Powerful computers that digest data quickly use teams of processors to perform multiple calculations at the same time. But processors require space and energy, two things in short supply onboard satellites tailored for maximum efficiency.
“We’re talking about satellites that are tens of centimeters in size. We may be able to outfit those satellites with computers strong enough to process data in-situ, but that data processing capability often takes up resources that could be used to support a stronger instrument array,” said Yamaguchi.
In addition, while Earth’s atmosphere shields computers on its surface from most cosmic radiation, computers in space don’t have that same protection. A particularly powerful burst of radiation could impact a computer’s ability to process data accurately or even destroy it completely.
“If that happens, and the satellite can no longer process or relay data, then you’re flying a very expensive brick. Even computers small enough to fit practically onboard compact satellites and powerful enough to process data in-situ may still be too vulnerable to radiation for use in space,” said Yamaguchi.
SMARTIE would solve these problems by distributing readily available computer components across a compact, flexible architecture, which would then fold into a single package only 16 mm long, 22 mm wide, and 6 mm high. These components would include an off-the-shelf multi-core processor, a graphics processing unit (GPU), and non-volatile Magnetoresistive Random Access Memory (MRAM) memory units, with a system controller providing adaptive redundancy to ensure gathered data isn’t lost if the system suddenly loses power.
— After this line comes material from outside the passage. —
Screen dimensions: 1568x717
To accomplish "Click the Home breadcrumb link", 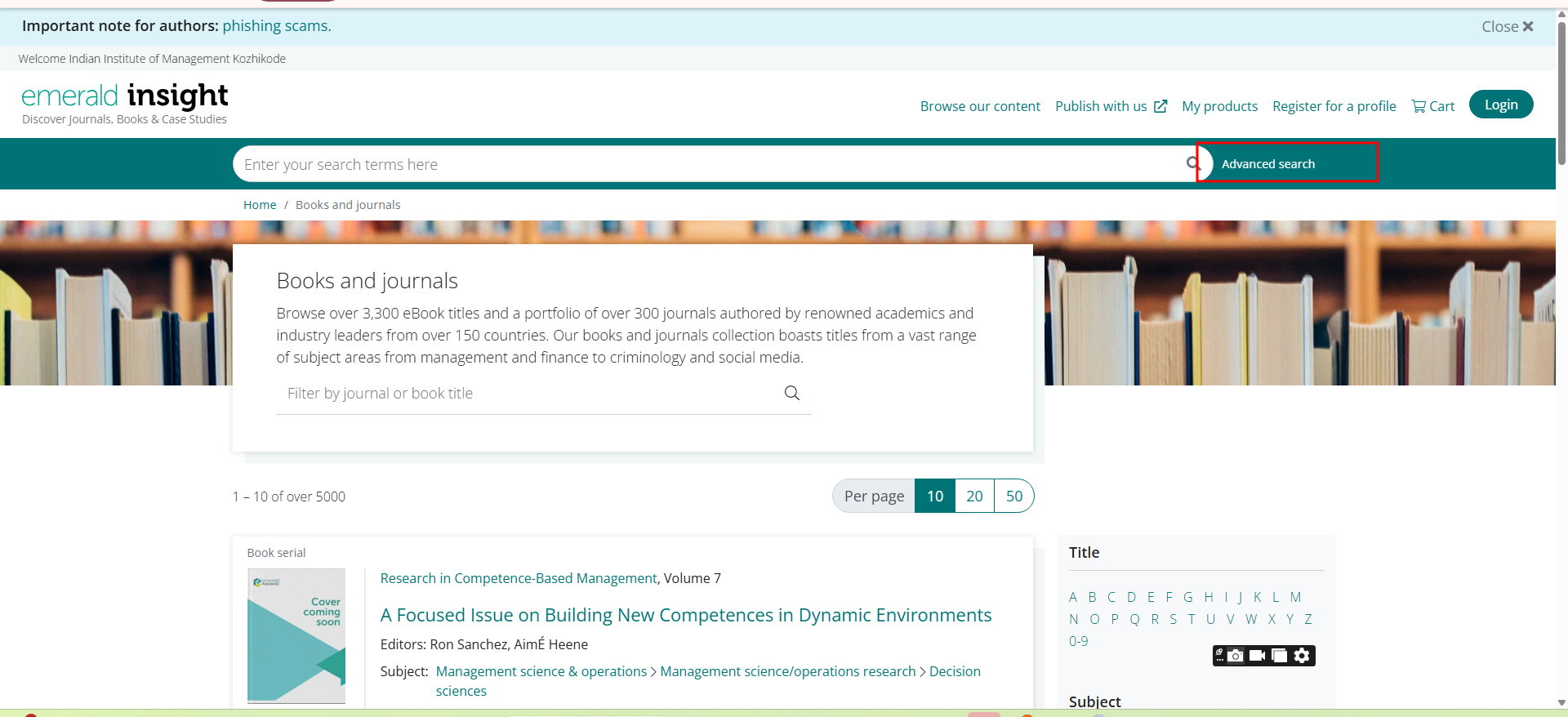I will click(260, 205).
“These are standard pieces of computer hardware, but when we bring them together within this folded structure, we create a system that consumes less energy, takes up less space, helps insulate SMARTIE from radiation, and even makes it less likely that radiation will even collide with SMARTIE in the first place,” said Yamaguchi.
A wide variety of scientific missions dedicated to gathering data with space-based remote sensors would benefit from a computer like SMARTIE. In particular, researchers developing SMart Ice Cloud Sensing (SMICES) an instrument that would help improve climate and weather models – are interested in using the technology to support their goal of measuring ice crystals in high-altitude clouds.
“The ice crystals we want to measure are best characterized using radar within the 239 GHz range, but that requires a pretty energy intensive radar apparatus. We want to run advanced AI algorithms that would only turn on the radar when necessary. For a program that complicated, we’ll need to use something as powerful and compact as SMARTIE,” said William Deal, Principal Investigator (PI) for SMICES.
ESTO leverages NASA resources to help researchers in academia and industry transform promising technology concepts into field-ready products. Both SMARTIE and SMICES receive ESTO support; SMARTIE from ESTO’s Advanced Component Technology (ACT) program and SMICES from ESTO’s Instrumentation Incubator Program (IIP).
“Advancing technologies that will help us learn more about Earth systems means empowering researchers to develop a full suite of tools, from information systems to components to fully-functioning instruments. Our programs collaborate to make sure our PIs have access to the latest science related to their projects,” said Amber Emory, ESTO’s ACT Program Manager.
Yamaguchi is excited to see other scientists explore the possibility of incorporating SMARTIE into their instruments. Enabling researchers to accomplish their scientific objectives is, after all, what motivates his team to develop this novel component.
“We have to support one another. Every incremental step forward lays the foundation for future groundbreaking discoveries, and we hope SMARTIE will eventually become a cornerstone of that foundation,” said Yamaguchi.